Show each line of the rows below that contains the string "Task". Matching is case-sensitive.

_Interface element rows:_
---

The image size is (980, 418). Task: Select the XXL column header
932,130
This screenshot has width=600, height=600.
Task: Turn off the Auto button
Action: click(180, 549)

---

_Answer:_
The image size is (980, 418). Task: Select the XXL column header
Task: Turn off the Auto button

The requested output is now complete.